THE PROBLEM: From the records below, copy each line that has the word "Given" in it.
[SOURCE DATA Boundary: Start]
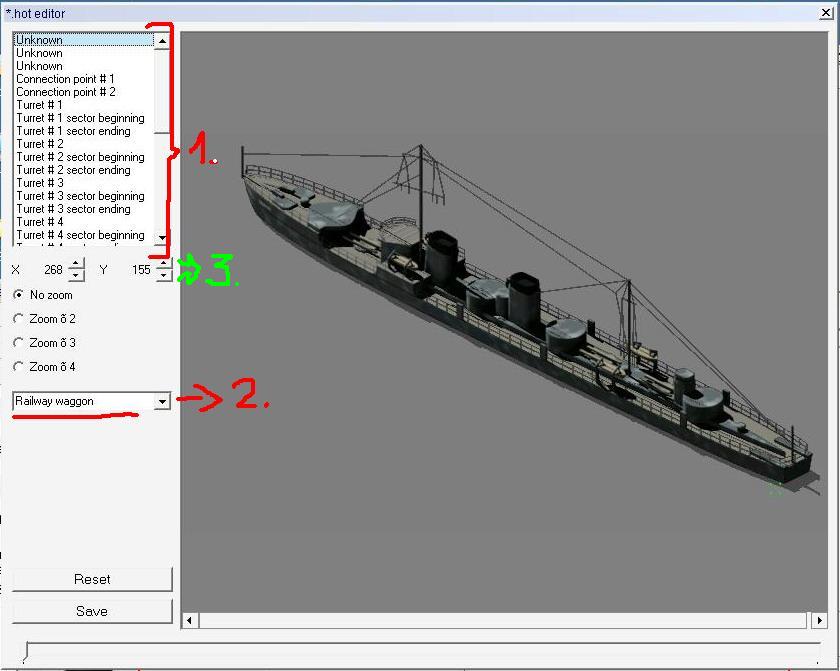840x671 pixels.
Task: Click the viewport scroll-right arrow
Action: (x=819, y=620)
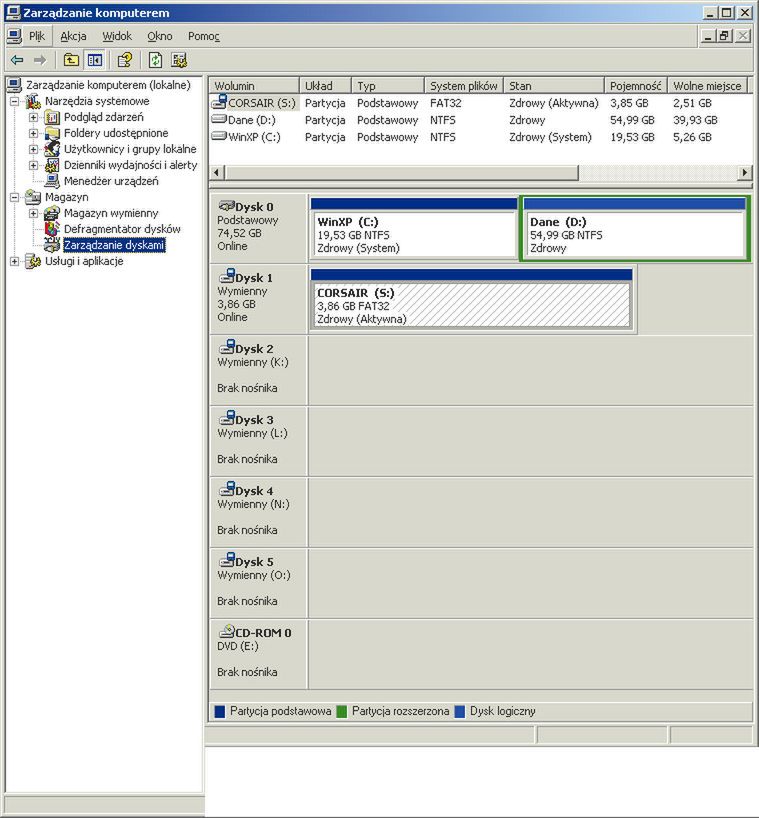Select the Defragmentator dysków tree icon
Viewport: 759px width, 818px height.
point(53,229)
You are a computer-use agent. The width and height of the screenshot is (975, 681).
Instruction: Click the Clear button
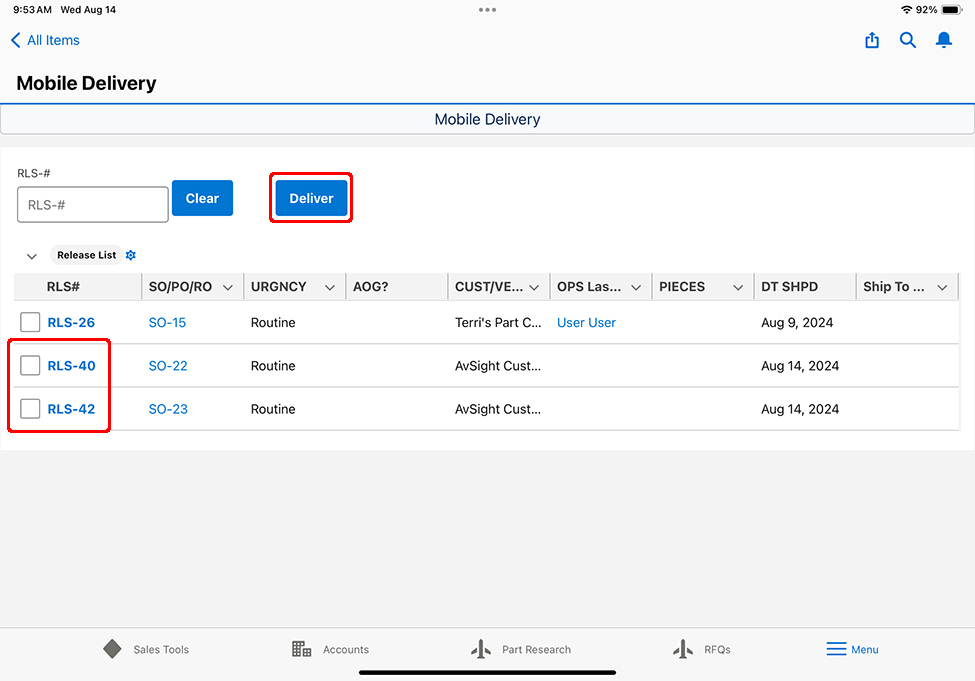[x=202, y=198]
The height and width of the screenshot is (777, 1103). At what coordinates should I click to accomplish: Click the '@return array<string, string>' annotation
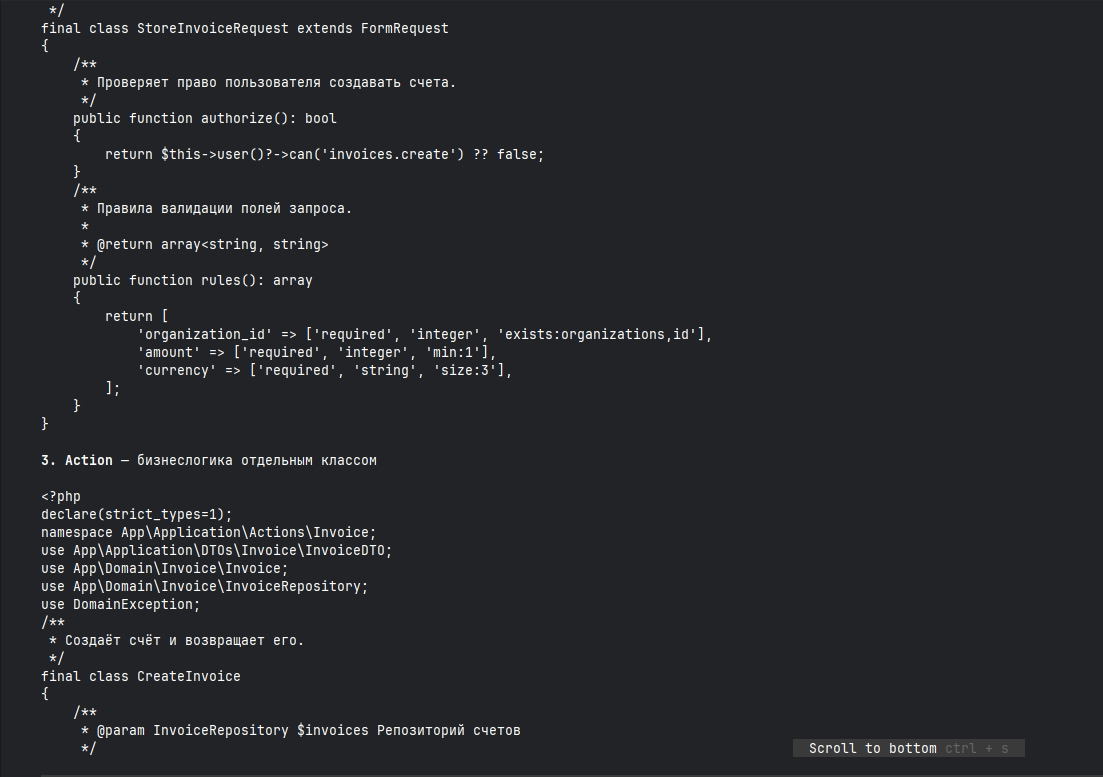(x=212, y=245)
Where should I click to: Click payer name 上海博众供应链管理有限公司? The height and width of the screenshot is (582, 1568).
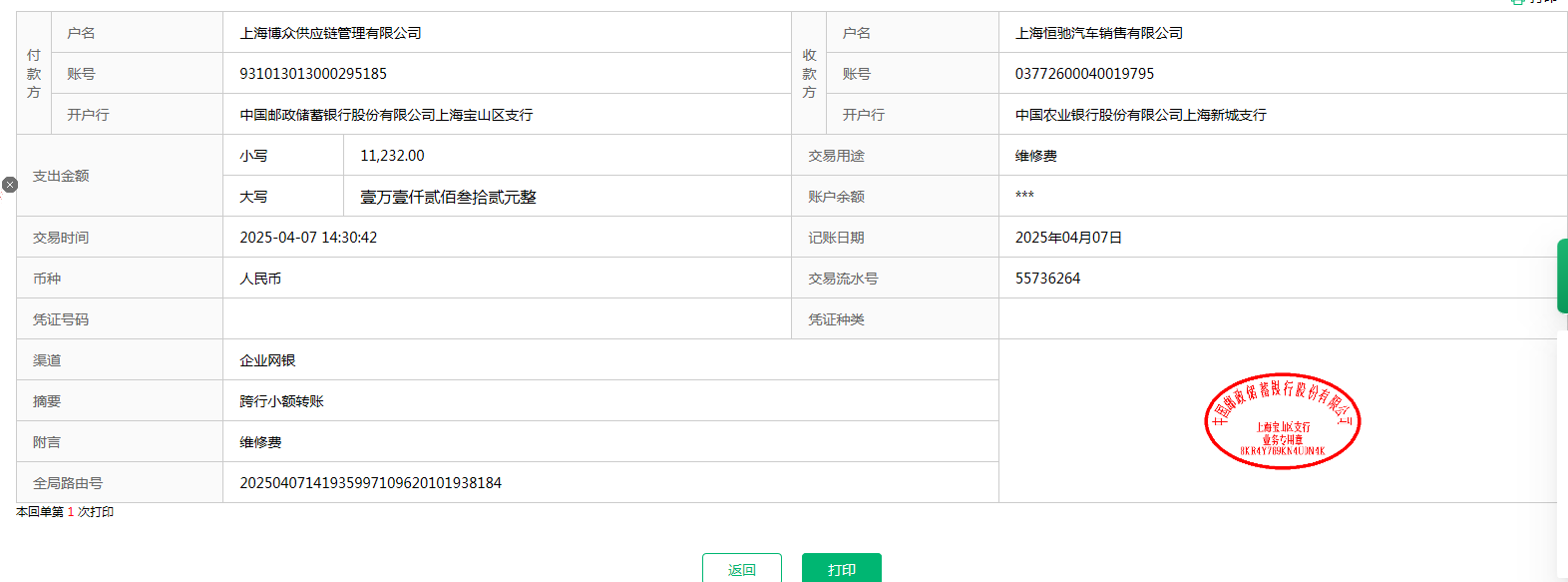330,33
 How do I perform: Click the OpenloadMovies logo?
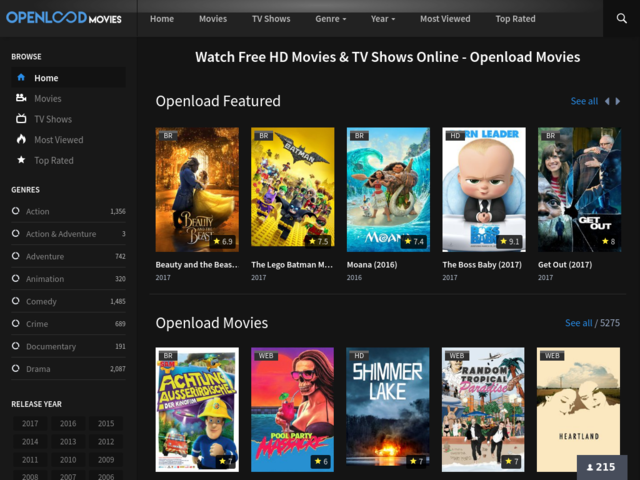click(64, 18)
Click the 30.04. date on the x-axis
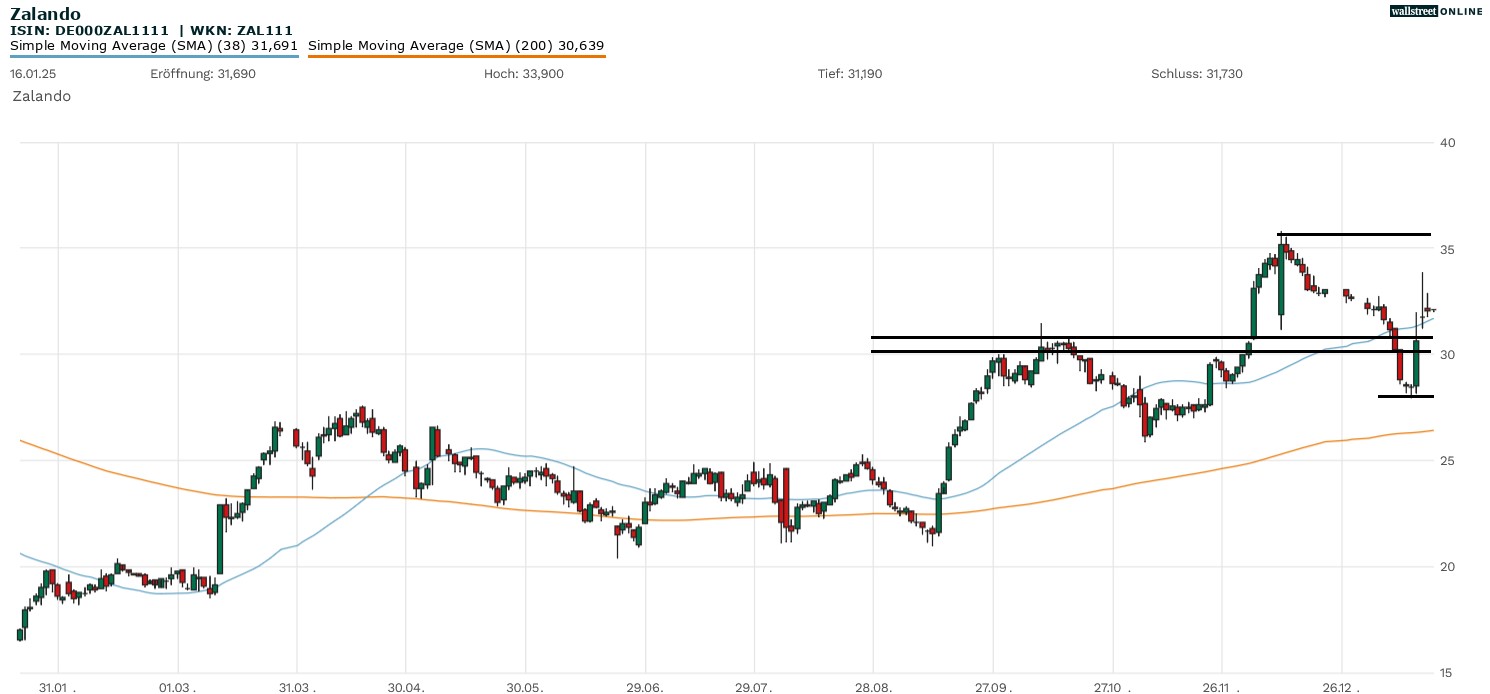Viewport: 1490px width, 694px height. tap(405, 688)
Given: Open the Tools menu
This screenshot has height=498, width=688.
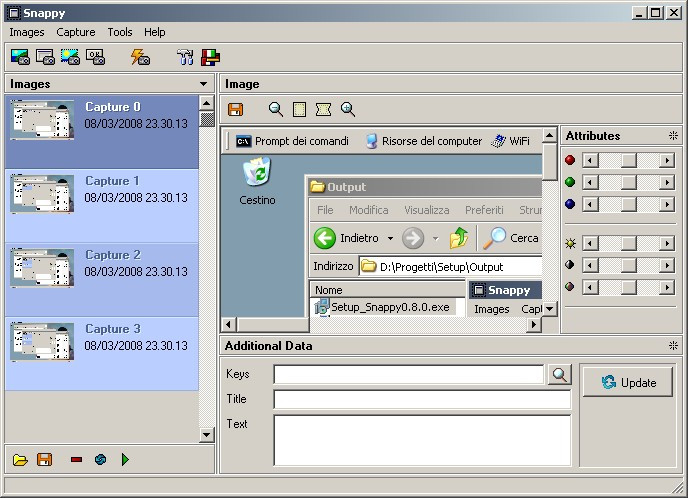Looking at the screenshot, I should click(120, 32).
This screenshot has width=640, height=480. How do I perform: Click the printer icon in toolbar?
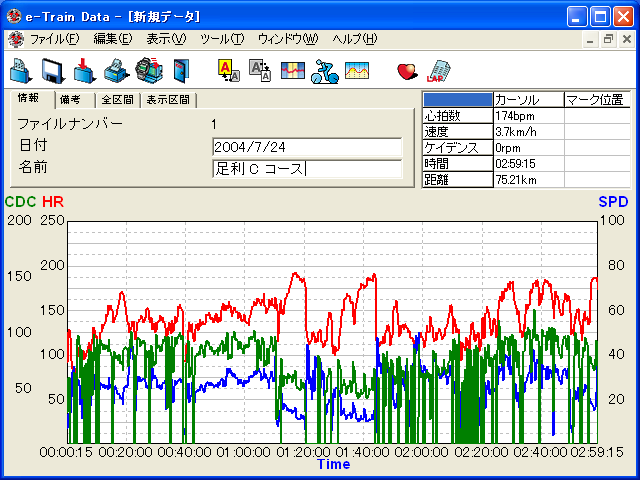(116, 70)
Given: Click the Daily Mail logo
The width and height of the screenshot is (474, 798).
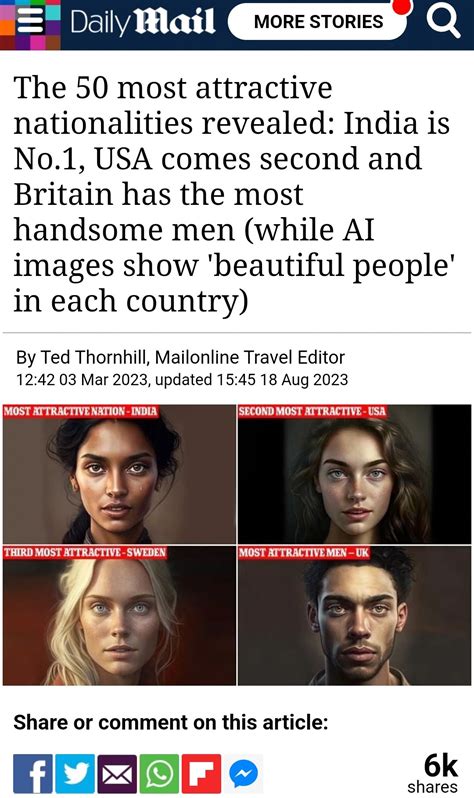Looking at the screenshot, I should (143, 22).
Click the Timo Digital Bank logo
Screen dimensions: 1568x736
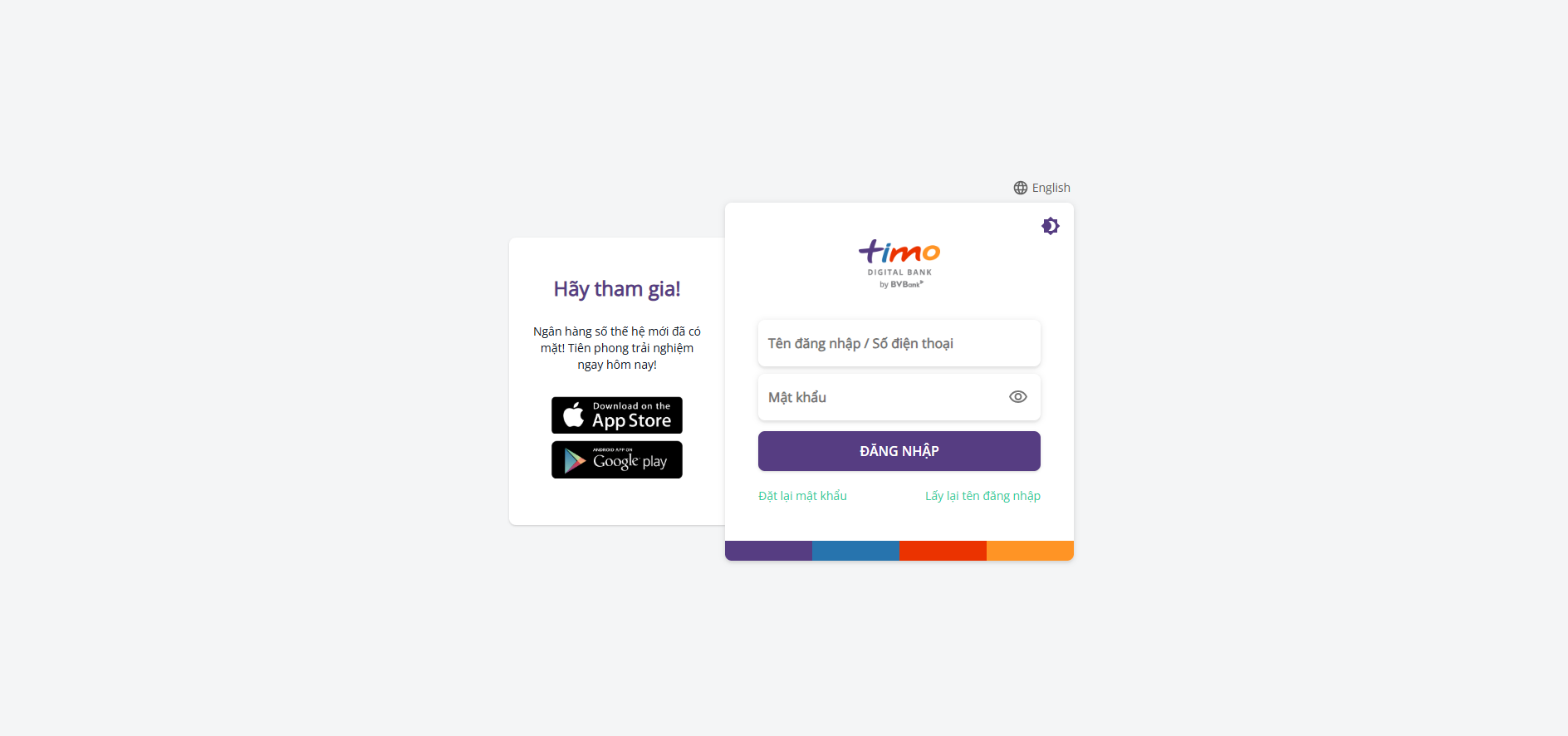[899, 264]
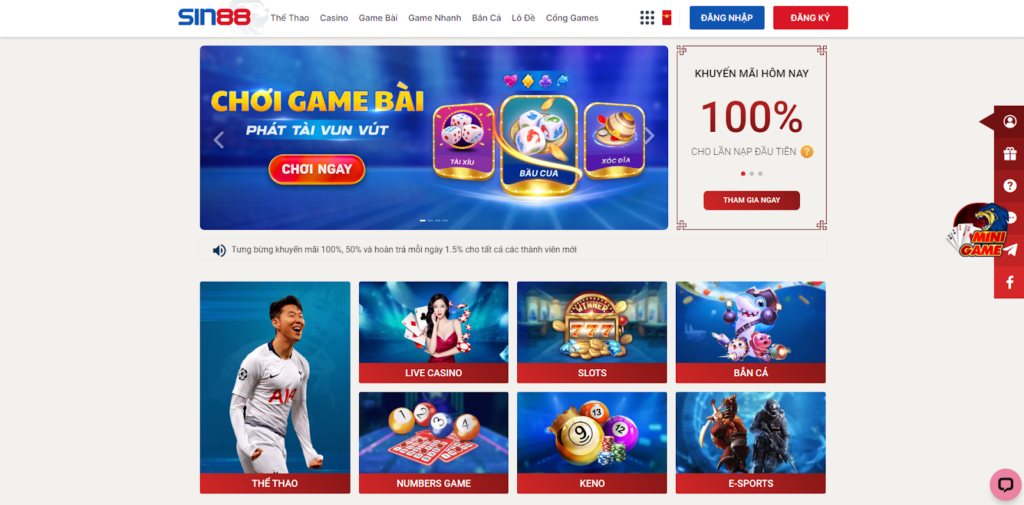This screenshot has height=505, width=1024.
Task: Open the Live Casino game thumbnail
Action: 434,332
[SOURCE DATA Boundary: End]
PROBLEM SOLUTION:
Given: Open the Tools menu
Given: Click the Daily Mail logo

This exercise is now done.